● **YOUR TASK**
Some entries follow. Reproduce exactly the lines starting at the one with "Click the mouse icon in the device list" and stopping after the one with "The height and".

● **MATERIAL PROVIDED**
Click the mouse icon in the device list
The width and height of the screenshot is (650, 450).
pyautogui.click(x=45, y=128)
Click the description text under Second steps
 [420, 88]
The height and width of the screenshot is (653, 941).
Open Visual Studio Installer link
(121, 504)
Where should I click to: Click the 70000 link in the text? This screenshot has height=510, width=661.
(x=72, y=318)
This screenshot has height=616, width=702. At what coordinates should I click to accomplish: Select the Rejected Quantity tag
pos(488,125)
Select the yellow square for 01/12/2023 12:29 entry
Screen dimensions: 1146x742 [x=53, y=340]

==

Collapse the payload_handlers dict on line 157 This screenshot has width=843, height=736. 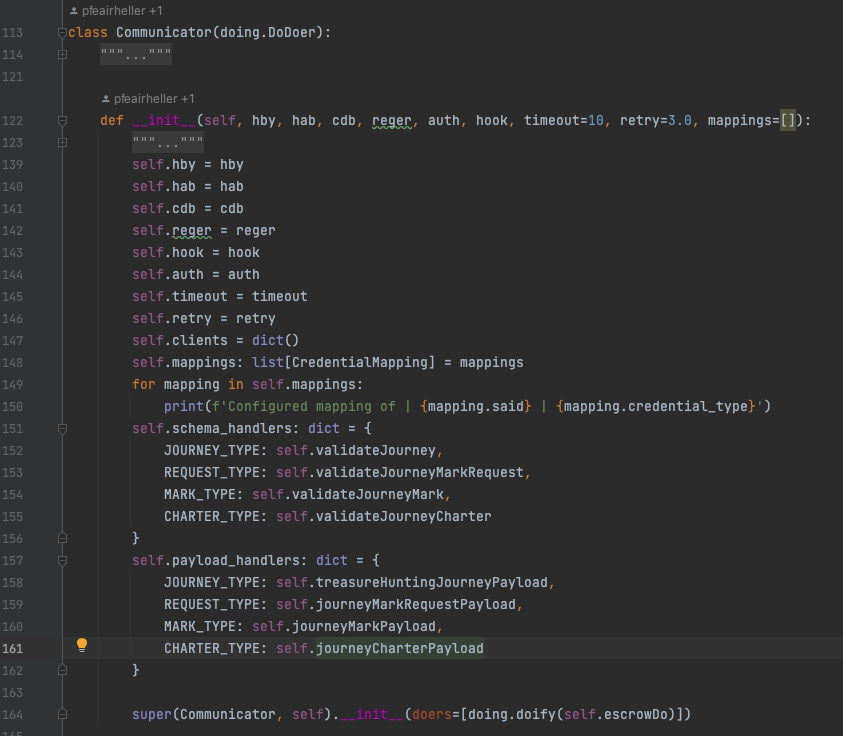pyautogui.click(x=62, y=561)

● **ANSWER**
Click the mouse icon in the device list
The width and height of the screenshot is (650, 450).
pyautogui.click(x=45, y=128)
Click the description text under Second steps
 [420, 88]
The height and width of the screenshot is (653, 941).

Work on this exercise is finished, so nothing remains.